João Guimarães Rosa: 'The Third Bank of the River'
One of Rosa's great contributions to Brazilian literature was to broaden the horizons of the language to a degree never seen before, not even during the inventive years of the great baroque writers like Padre Antônio Vieira or in the natural-flowing prose of Euclides da Cunha and the experiments of Mário de Andrade in the twentieth century. It is interesting that Rosa, in an introduction to an anthology of Hungarian short stories, comments on the malleability of that language, for that is what he did for Portuguese; he rediscovered its essential malleability, especially as it might be spoken by the sertanejo…. Rosa does not necessarily use the language of the sertão as it exists, rather he creates a language along the lines of that form of speech, arriving at that third form of reality described by Kenneth Burke, the essence of creative language as apart from nonevocative reality and objective description. Thus we have a combination of the archaisms that have survived in the backlands along with so much folklore and legendary material from medieval Portugal, as well as neologisms that are invented with great care in order to enhance the description of objects and states of mind…. There is a touch of Joyce in almost all of Rosa's work, although it is more likely a coincidence of motives rather than a direct influence. The care with which his books must be read from a linguistic point of view makes them quite difficult, even for Brazilians, and the translations, no matter how fine, have been unable to put across the effect of this manipulation, like listening to a stereophonic recording on a monaural phonograph as it were.
Grande Sertão: Veredas, the modern Brazilian masterpiece, shows better than any other work both the style and the themes of Rosa's work and it clearly places him alongside the great and complex writers of his time. As Joyce did in Ulysses and later with greater breadth in Finnegans Wake, Rosa has taken a limited locale and transformed it into the macrocosm….
The title is significant. It must be remembered that it is the "grande" sertão, which could mean the whole world as sertão with all that it implies. The word vereda has several meanings, but here most often it refers to the small rivers that cross the backlands providing communication and a clearing in the selva oscura.
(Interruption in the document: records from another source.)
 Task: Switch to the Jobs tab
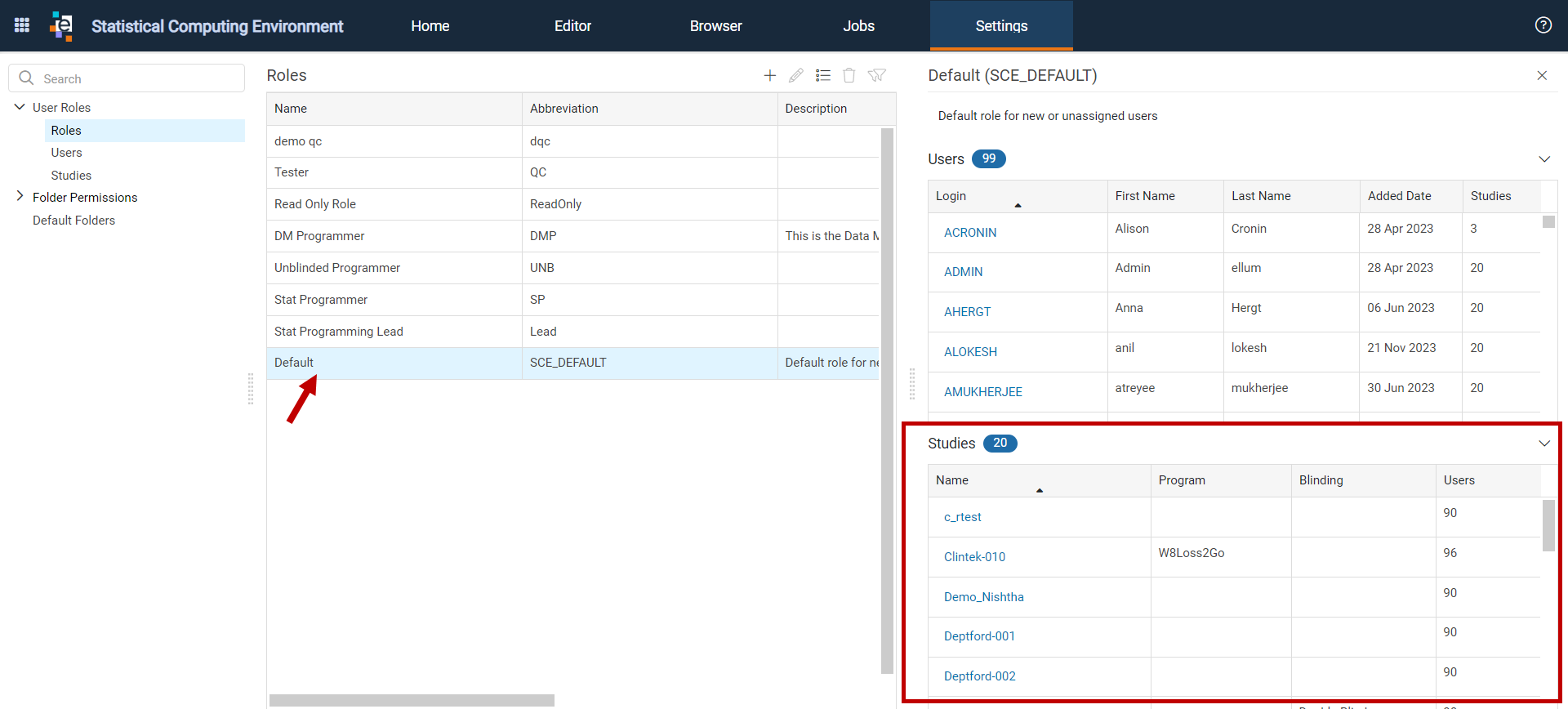(858, 26)
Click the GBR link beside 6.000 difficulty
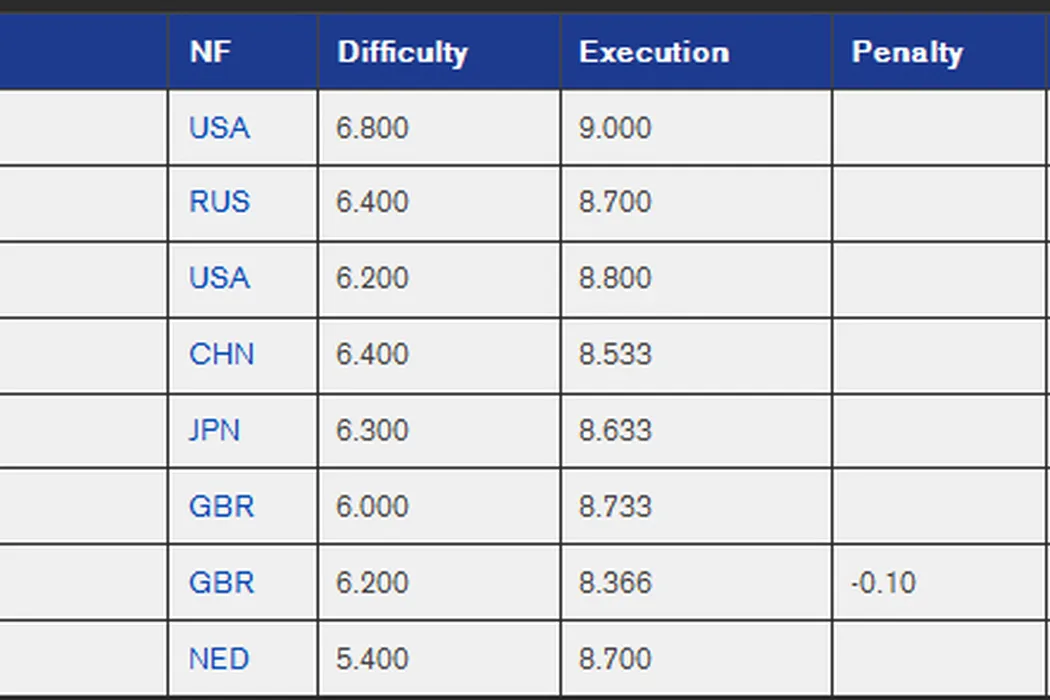The height and width of the screenshot is (700, 1050). click(x=221, y=506)
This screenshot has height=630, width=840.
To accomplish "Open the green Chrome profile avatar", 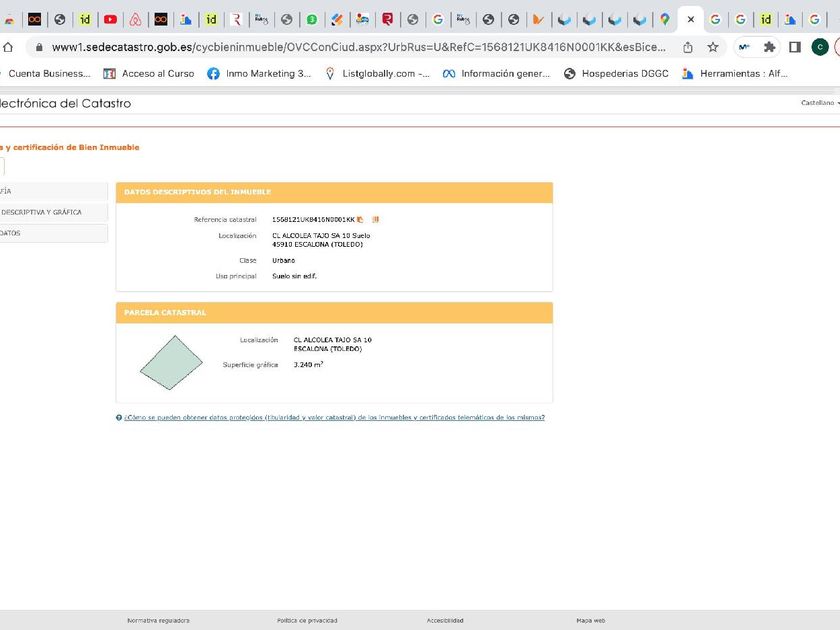I will (x=820, y=47).
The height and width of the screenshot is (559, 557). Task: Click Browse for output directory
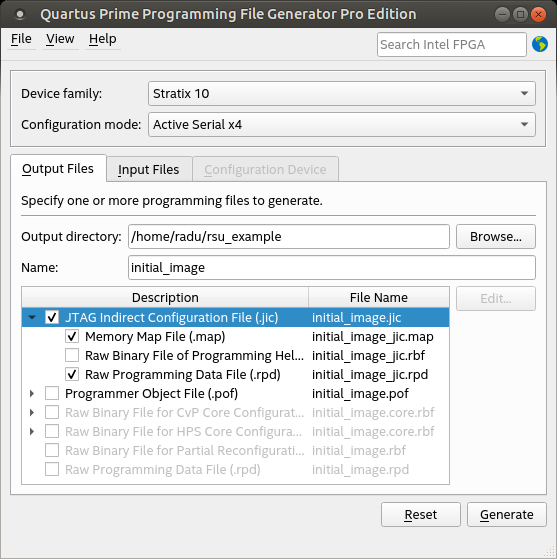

The novel is a dense picture of reality in the sertão and in the agonic human psyche. It is not realism, but fits rather the dictum laid down by Machado de Assis when he made a clear distinction between realism and reality and strongly rejected the former as unreal. It is that reality which the writer must create with his imagination …, the true reality that most often lies beyond human comprehension and conception, and can only be felt in the work of a master artist. It is a return to the medieval tradition, both as maintained alive in the interior and as we know it from the literature of the time. In many respects the novel is a book of chivalry. Those novels which gave rise to Don Quixote are thought by many to have had their origins in Portugal, and along with the ancient ballads, the first settlers of the interior of Brazil brought along the Arthurian and Carolingian legends as part of their cultural baggage. (pp. 33-4)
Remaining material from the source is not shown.